The aquatic animals are susceptible to oxidative stress, which has an efficient antioxidant defense system to prevent oxidative stress and maintain a balanced cellular redox state [56]. The antioxidant defense system consists of a cascade of enzymes (including SOD and CAT) and nonenzymatic small antioxidant molecules [57, 58]. Mai et al. found that SOD has important antibacterial and antiviral function in M. japonicus [59]. In this study, the SOD activity in the F₁₁ generation was significantly lower than that in the control population, and the CAT activity in the F₁₀ generation was significantly lower than that in the control population (P < 0.05).

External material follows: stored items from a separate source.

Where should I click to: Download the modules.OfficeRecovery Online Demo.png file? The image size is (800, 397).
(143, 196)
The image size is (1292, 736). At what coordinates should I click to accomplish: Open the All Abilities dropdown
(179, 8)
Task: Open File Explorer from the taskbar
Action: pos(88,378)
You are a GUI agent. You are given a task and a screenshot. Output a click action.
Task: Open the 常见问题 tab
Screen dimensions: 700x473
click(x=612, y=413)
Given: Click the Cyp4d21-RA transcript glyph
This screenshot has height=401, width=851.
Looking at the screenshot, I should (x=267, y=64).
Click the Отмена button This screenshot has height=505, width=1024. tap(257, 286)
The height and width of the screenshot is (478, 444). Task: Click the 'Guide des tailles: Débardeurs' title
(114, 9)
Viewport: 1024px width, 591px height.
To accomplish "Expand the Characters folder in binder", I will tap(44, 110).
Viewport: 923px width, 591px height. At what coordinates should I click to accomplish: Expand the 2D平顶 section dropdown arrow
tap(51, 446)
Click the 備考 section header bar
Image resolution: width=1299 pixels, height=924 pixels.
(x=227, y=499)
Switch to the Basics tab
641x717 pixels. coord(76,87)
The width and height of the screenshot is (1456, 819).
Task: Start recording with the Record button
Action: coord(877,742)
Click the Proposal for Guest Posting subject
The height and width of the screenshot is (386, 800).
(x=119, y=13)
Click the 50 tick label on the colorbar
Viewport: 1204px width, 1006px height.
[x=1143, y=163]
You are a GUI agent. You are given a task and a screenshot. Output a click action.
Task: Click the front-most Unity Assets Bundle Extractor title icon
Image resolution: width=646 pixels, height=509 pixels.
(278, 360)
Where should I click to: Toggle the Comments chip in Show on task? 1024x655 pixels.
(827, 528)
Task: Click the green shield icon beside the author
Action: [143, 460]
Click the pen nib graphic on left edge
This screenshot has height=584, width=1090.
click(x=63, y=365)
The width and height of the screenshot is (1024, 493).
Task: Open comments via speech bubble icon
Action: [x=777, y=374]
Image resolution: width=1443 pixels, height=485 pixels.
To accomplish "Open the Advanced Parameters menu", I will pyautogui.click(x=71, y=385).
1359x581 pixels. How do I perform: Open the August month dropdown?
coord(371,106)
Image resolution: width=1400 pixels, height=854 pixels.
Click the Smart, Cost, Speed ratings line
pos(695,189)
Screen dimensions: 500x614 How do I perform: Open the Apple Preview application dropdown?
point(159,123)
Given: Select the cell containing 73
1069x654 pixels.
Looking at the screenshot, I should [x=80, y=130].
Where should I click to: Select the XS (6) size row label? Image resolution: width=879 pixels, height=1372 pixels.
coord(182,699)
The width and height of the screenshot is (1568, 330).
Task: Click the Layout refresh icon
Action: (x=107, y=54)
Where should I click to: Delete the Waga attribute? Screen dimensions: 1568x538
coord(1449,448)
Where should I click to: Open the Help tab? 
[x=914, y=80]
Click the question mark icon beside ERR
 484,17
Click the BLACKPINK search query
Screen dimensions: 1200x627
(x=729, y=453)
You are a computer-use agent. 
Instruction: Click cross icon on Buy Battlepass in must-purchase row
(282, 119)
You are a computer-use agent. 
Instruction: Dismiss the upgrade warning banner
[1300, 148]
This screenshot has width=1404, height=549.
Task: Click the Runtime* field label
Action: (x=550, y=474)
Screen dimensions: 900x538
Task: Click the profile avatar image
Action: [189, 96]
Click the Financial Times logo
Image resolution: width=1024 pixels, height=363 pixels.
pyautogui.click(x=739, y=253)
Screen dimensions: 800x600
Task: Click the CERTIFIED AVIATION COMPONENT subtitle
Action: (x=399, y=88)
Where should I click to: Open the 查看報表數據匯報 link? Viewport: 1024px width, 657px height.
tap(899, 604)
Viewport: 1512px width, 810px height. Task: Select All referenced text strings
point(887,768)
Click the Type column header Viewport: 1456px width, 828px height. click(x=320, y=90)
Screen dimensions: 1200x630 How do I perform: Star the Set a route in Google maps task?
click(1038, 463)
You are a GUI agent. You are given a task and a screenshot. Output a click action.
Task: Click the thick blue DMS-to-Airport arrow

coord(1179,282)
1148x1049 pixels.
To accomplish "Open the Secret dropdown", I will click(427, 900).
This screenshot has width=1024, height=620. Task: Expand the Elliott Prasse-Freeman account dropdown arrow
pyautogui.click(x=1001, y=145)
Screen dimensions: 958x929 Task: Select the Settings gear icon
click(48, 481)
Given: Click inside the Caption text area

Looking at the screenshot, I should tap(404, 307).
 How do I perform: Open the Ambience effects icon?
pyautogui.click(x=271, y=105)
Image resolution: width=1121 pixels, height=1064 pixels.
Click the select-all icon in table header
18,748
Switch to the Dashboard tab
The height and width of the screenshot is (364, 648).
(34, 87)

Overall, our data suggests that the immune and antioxidant defense systems of the F₁₀ or F₁₁ were less effective compared to the control population except the total haemocyte count, HEM concentration, and LZM activity.

It has been thought that E. carinicauda would be difficult for us to establish an inbred line because of its more genetic variation, 90 chromosomes [60], and possesses a large complex genome (5.73 Gb) [10]. Therefore, it is necessary to detect the genetic characteristics of inbred line from a relatively low generation to the current generation by SNP and EST-SSR markers [61, 62]. In order to obtain accurate estimates within 0.05 of the population allele frequency with high probability (≥95%), a sample size of >30 is often required [63]. In the present study, the number of samples was from 36 to 51 according to the survival rate of the population. The EST-SSR markers used in this study were polymorphic, and the PIC in the control population was 0.667, and 35 (76.09%) markers were high polymorphic marker. The 46 polymorphic EST-SSR loci were used to analyze to detect 296 alleles in control population, 96 alleles in the F₁₁ generation of EC4 inbred lines, indicating that a large number of alleles had been lost during inbreeding. Du et al. found that 26 out of 28 microsatellite loci were homozygous in F₂₀ of Mongolian gerbils [61]. The average number of alleles, especially when compared to control population, indicates that there were lost in the genetic variability in the raise of these inbred lines.

The inbreeding coefficient of an individual is the probability that both alleles at a locus are identical by descent [64], which was usually used to measure inbreeding. As the F is a probability, it ranges from 0 to 1, the former being outbred and the latter completely inbred. The EC4 inbred line was established using by brother×sister mating, and the F was 0.908 for generation 11 which closing to 1. However, our results could lower than the theoretical estimate which was inferred by the genetic data. It is probably that there was wide variation in homozygosity among loci due to the chance effects involved in Mendelian segregation. Consequently, the more polymorphic loci should be used to obtain a reliable estimate of the effective inbreeding coefficient for an individual. Another reason was probably that deleterious alleles may be purged by artificial selection.

In summary, the number of alleles (N), observed heterozygosity (Ho), expected heterozygosity (He), and polymorphism information content (PIC) gradually decreased with the increase of inbreeding generations. Inbreeding had a small but significant effects on body weight and body length in the F₉, F₁₀, and F₁₁ generations and had a significant effect on survival rate of F₁₁ generation of EC4 inbred line. There was a significant generation dependence in the immune parameters of antibacterial activity, AKP and PO activities, and antioxidant indexes of SOD and CAT activities.

Although we spent almost 10 years to establish this new inbred strain, the number of inbred lines was reduced from 8 to 2 by generation 11 using brother×sister mating due to inbreeding depression of fertility, hatchability, and viability. We will do some more to research the nutritional requirement of inbred line and the behavior characteristics, biochemical indices, and physiological indices. We will investigate these questions in the future and reveal and enrich more knowledge about EC4 inbred line of E. carinicauda.

Data Availability

The data used to support the findings of this study are included within the article.

Conflicts of Interest

The authors declare that there is no conflict of interest regarding the publication of this paper.